» **TEXT EXCERPT**:
<<<<
PNG: Emergency

As I sit in my comfortable home, reflecting on a month of my life that leaves itself almost impossible to summarise in only a handful of words, it is the music playing that takes me back. While away, my travel buddy played on repeat and at maximum volume the new Mumford & Sons album. Babel, both the title of the album and the most moving of the songs, often helped unravel our thoughts and emotions at the end of the day.

Emergency is, the world-over, the over-flow bay for the wards. Patients sit for days waiting to be moved up for surgery or to a medical ward. The Emergency department is also a reflection on both the best and the worst of a place. The horrors of physical injuries and severe infections sit next to outpourings of love and families doing all they can to care for their own. In PNG, amongst the frail and struggling patients were the wails of those who had recently lost someone. Rushing between it all are the nurses, who hold fort in a system where doctors can be hard to find. The Emergency department can be overwhelming for those who understand the system; I can only imagine what it must feel like to watch the chaos unfold around you.

Emergency was also where we first got to know both POM Gen and Goroka Hospitals. In POM, it was too overwhelming. We knew too little to be helpful at the start. We didn't understand the language; no-one seemed willing to take us under their wing and we couldn't even find the materials necessary to do the most basic things. We ran away to Paediatrics and only came back once we'd picked up skills and an understanding of how things work. In Goroka, we jumped right in.

Port Moresby

At POM Gen, Emergency was in the old Children's Outpatient Clinic. If you used your imagination, you could imagine how it was designed to work. And you could almost imagine small children playing with the box of toys that seems to find its way into paediatric spaces, parents watching over. You could almost imagine doctors popping out of their consulting rooms to call for the next patient. You could almost imagine it, if you had time to pause amongst the rushing bodies, the demand for your attention and the new cases that seemed to stream through the triage desk.
>>>>
» **RECORDS**:
<<<<
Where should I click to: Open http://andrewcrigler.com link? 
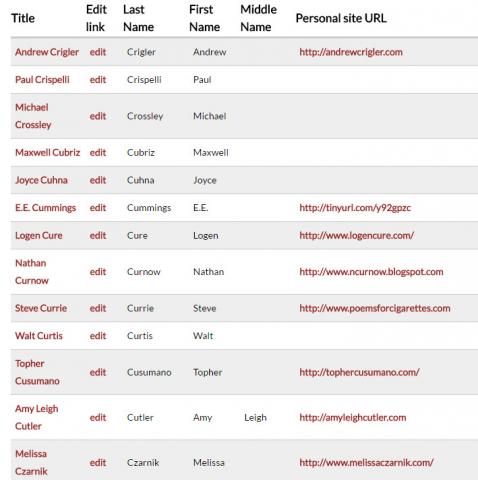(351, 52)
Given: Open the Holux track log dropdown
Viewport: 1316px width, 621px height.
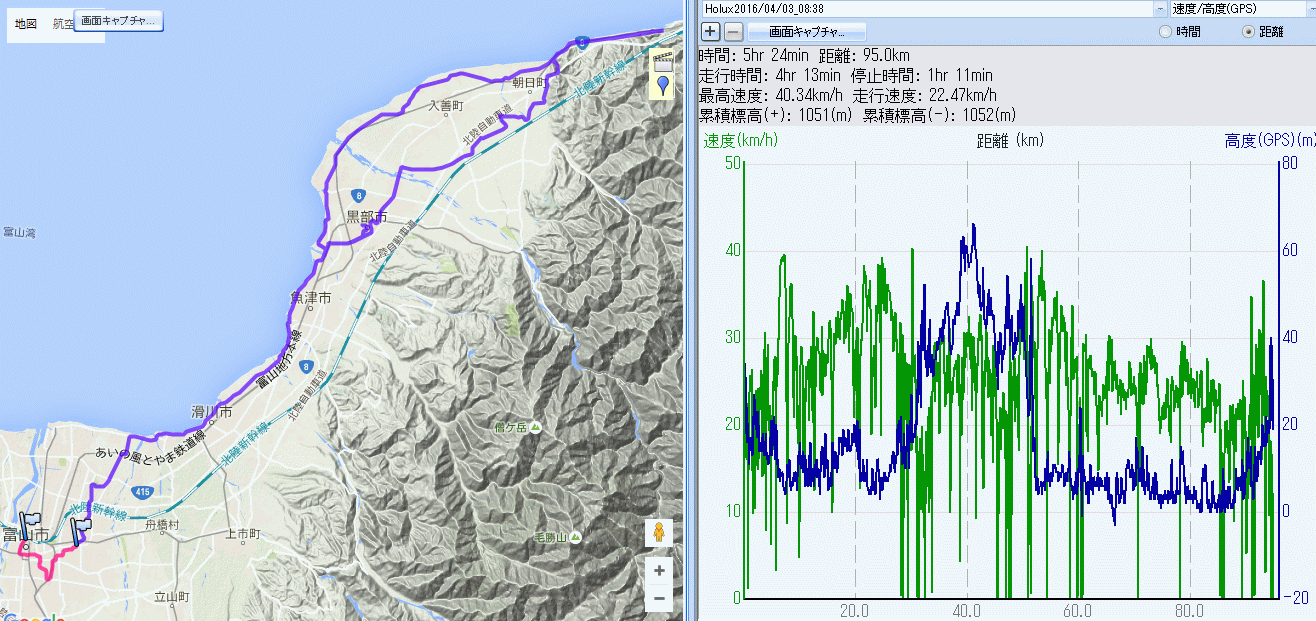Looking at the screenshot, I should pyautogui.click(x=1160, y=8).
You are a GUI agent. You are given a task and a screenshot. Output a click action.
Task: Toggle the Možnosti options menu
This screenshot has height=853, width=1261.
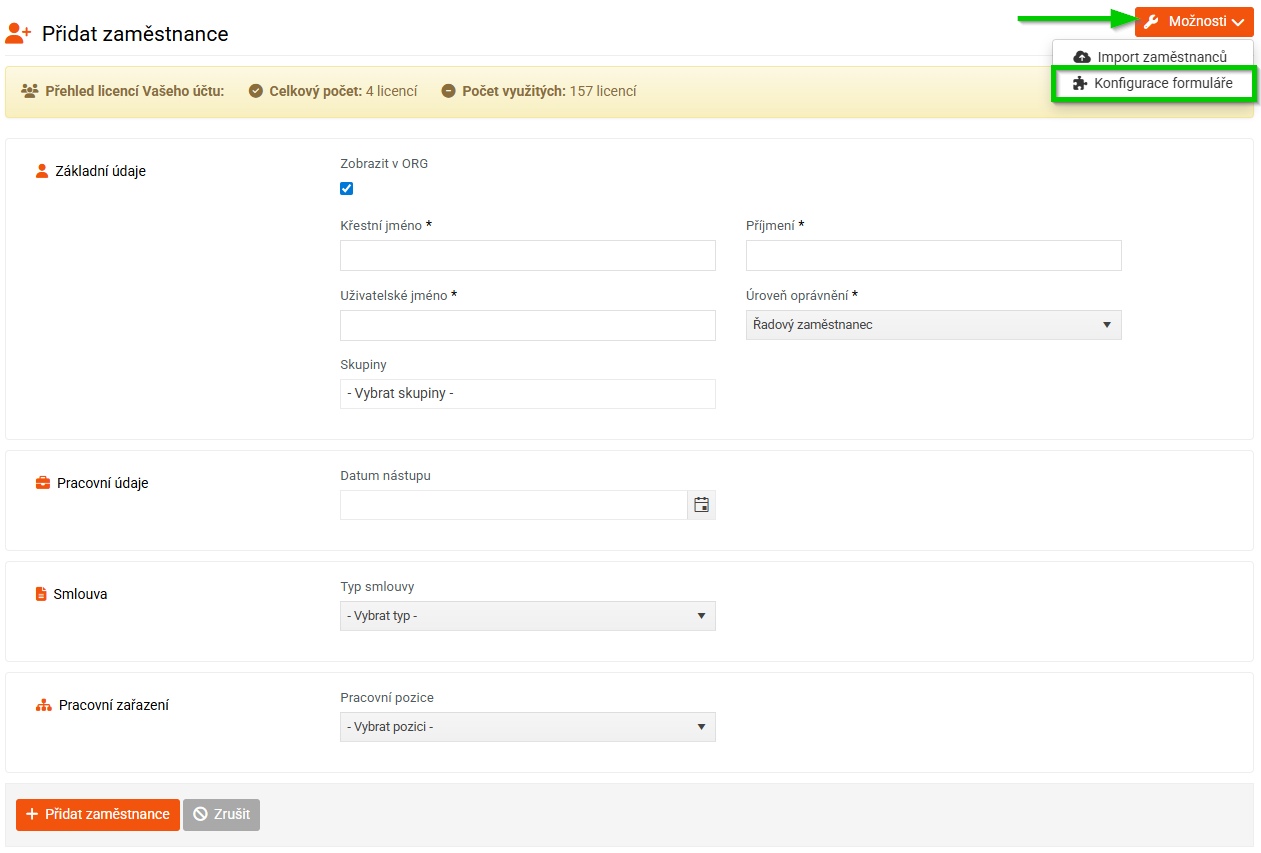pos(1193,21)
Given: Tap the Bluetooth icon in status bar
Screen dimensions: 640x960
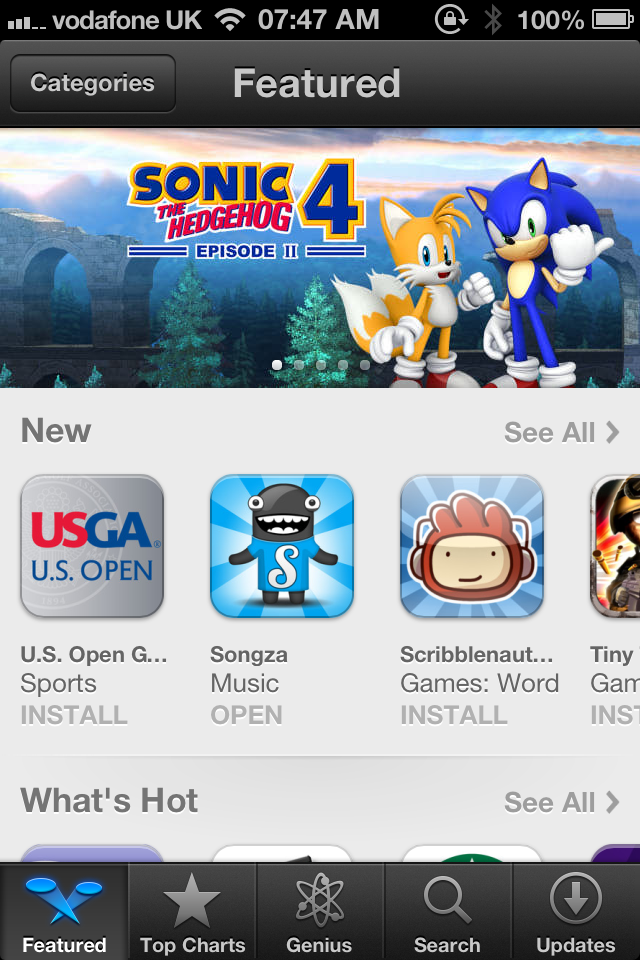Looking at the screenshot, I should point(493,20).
>>>>
<<<<
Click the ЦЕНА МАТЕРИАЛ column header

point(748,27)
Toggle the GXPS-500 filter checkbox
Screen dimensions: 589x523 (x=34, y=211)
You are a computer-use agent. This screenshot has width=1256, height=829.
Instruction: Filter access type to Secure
>>>>
<<<<
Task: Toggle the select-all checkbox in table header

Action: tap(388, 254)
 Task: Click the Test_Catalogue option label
>>>>
» **WORK REQUEST A**: List every difficulty that the post on Emergency in PNG gives for why the writer and companion found Emergency at POM Gen too overwhelming at the start.
» **WORK REQUEST B**: Copy the stretch of the post on Emergency in PNG from "Emergency is, the" through "unfold around you.".
» **WORK REQUEST C**:
Answer these questions about the post on Emergency in PNG:
(i) Which album did the travel buddy play on repeat?
(ii) Where was Emergency located at POM Gen?
(iii) Which department did they run away to from Emergency in POM?
Rely on the post on Emergency in PNG alone, not on the material.

» **TASK OUTPUT A**:
- They knew too little to be helpful.
- They didn't understand the language.
- No-one seemed willing to take them under their wing.
- They couldn't find the materials needed to do the most basic things.

» **TASK OUTPUT B**:
Emergency is, the world-over, the over-flow bay for the wards. Patients sit for days waiting to be moved up for surgery or to a medical ward. The Emergency department is also a reflection on both the best and the worst of a place. The horrors of physical injuries and severe infections sit next to outpourings of love and families doing all they can to care for their own. In PNG, amongst the frail and struggling patients were the wails of those who had recently lost someone. Rushing between it all are the nurses, who hold fort in a system where doctors can be hard to find. The Emergency department can be overwhelming for those who understand the system; I can only imagine what it must feel like to watch the chaos unfold around you.

» **TASK OUTPUT C**:
(i) The new Mumford & Sons album, Babel.
(ii) In the old Children's Outpatient Clinic.
(iii) Paediatrics.